Short exercise
Rescale the coordinates in the answers by 2.25, rounding to whole numbers with halves rounded up, and reproduce the lines from the line with "Where should I click to: Open" up to and including the last line of the material. Include the requests too, and leave their numbers unchanged.

+++++

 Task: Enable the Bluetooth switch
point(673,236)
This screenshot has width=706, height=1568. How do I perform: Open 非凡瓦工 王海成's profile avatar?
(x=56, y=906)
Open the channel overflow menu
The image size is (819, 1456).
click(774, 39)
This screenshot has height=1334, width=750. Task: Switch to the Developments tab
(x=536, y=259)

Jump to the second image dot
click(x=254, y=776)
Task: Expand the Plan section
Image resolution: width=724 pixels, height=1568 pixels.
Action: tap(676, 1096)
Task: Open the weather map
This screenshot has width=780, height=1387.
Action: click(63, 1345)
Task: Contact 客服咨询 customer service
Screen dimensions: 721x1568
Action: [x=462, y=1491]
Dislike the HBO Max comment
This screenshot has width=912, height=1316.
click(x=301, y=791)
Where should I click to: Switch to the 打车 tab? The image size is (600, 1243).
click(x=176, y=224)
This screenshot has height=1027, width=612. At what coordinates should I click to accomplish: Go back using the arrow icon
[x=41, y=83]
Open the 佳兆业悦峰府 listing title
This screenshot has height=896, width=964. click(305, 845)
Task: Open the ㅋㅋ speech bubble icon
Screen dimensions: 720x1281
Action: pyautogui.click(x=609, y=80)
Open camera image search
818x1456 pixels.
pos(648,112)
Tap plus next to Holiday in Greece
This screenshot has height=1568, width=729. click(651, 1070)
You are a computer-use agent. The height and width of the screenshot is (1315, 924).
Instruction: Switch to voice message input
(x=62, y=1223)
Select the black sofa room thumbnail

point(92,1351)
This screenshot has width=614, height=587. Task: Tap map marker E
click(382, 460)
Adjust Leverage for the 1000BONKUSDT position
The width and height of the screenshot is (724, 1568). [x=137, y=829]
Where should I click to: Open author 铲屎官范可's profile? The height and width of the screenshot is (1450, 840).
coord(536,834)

+++++

Exercise solution
Where should I click to: Open author 铲屎官范可's profile? The height and width of the screenshot is (1450, 840).
coord(1206,1877)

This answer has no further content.